Report from the APSE West Region meeting, held Nov. 14 in Phoenix:
By Kati Seyk
The Arizona Republic
While advertising revenue and sports staffs are continuously diminishing across the country, newspapers are increasingly turning to content partnerships as an innovative way to supplement content without incurring more costs.
John Triplett heads up the content sharing initiative at the Arizona Republic. Recently hired as the newspaper’s content partnership editor, Triplett has been exploring many opportunities in this area. On Nov. 14 he presented his company’s ideas, and additional examples from news organizations around the country, in a session on partnerships during the APSE West Region meeting, hosted by Arizona State University’s Walter Cronkite School of Journalism and Mass Communication in downtown Phoenix.
Triplett, a former sports editor at the Austin American-Statesman, has worked in various digital and broadcast roles for companies such as Cox and Belo since 1992.
The most recent example Triplett discussed was a partnership with Bleacher Report, a national sports blog that feeds supplemental sports content to the Republic’s website. Other papers have a similar arrangement.
Bleacher Report adds more entertainment-focused stories to complement the journalistic articles written by the newspapers’ staffs. Some recent stories included “30 Biggest Egos in the NFL” and “Most Hated NHL Players.”
After initiating the partnership, the newspaper saw the number of page views jump from 5,000 to 35,000 in a two-week period.
Triplett also talked about SB Nation, a rapidly growing sports website with many local pages, including western regions like Arizona, Los Angeles and the Bay area. SB Nation tries to provide a stronger, in-depth reporting style that’s closer to newspaper content than other blog sites.
Because sites like SB Nation are in direct competition with the newspaper industry, Triplett encouraged the attending editors to watch them closely and look for opportunities to collaborate.

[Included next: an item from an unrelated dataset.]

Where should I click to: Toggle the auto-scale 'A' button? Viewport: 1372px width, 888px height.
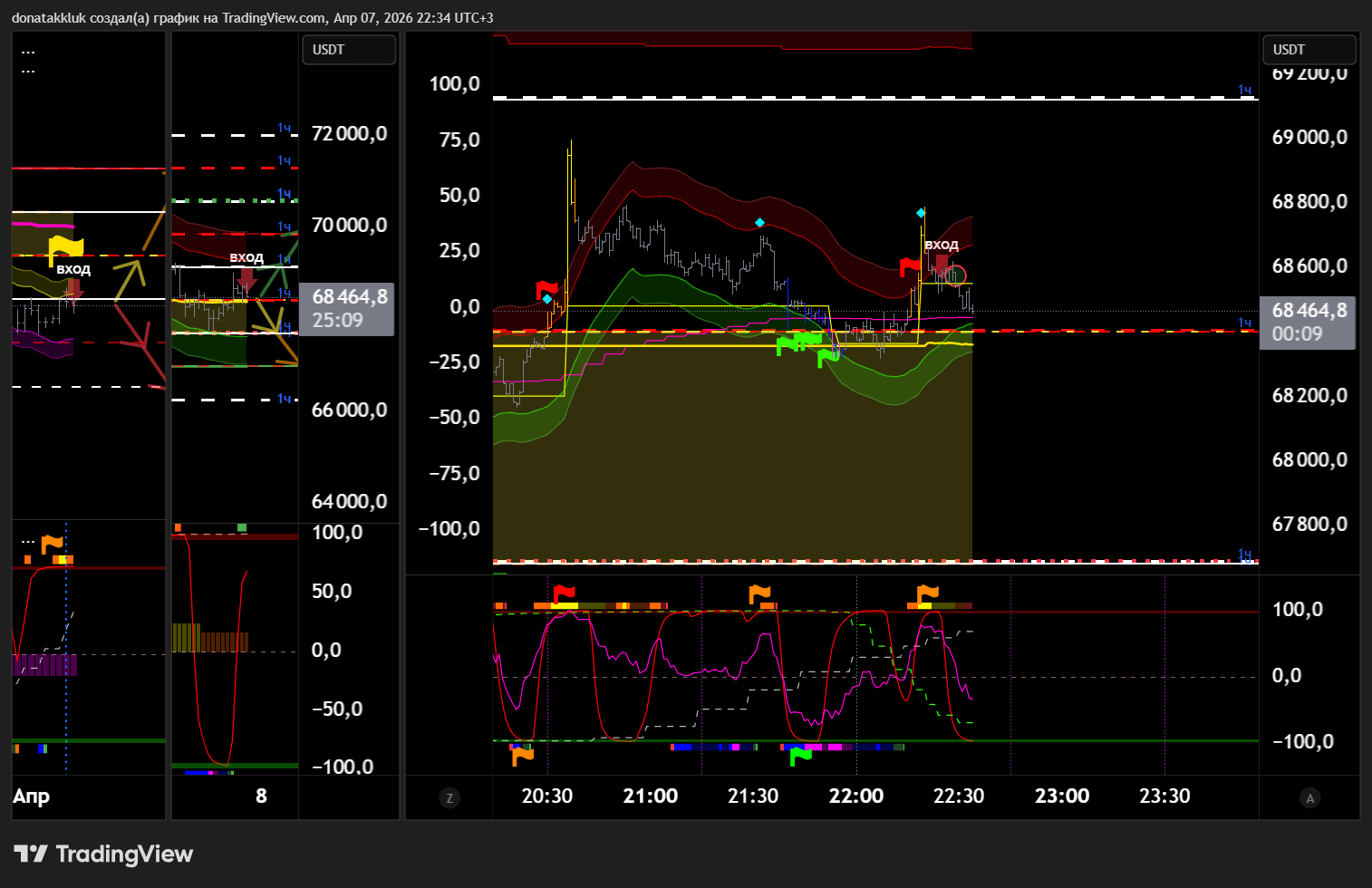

“There’s a lot of growth going on there,” Triplett said. “That’s what we should be worried about. We’re not growing at the rate they’re growing, so there’s something going on there that we need to pay attention to.”
Triplett proposed that successfully developed partnerships with competing sites could provide new content while also creating new ad sales opportunities. Every partnership has a unique business model, but if merged properly the relationship should create positive revenue streams.
With some partners, such as Bleacher Report, there is a complete revenue share. Both the Arizona Republic and Bleacher Report sell ad space and split the generated revenue. Another form of partnership involves an upfront fee model, where the newspaper pays for content and, in return, gets full ownership of all ad space.
Triplett talked at length about the rising opportunities in the field of high school sports, including live video streaming of games and detailed statistics aggregation. Some of the sites in this niche have been around for years but are re-focusing their emphasis; highschoolsports.net, for instance, seems to be heading toward an emphasis on the youth audience rather than parents and coaches.
“There’s all types of ways this could go,” Triplett said of sports content partnership. “This is still a very, very young business. I can’t really tell where it’s going, but it bears watching and testing where we can.”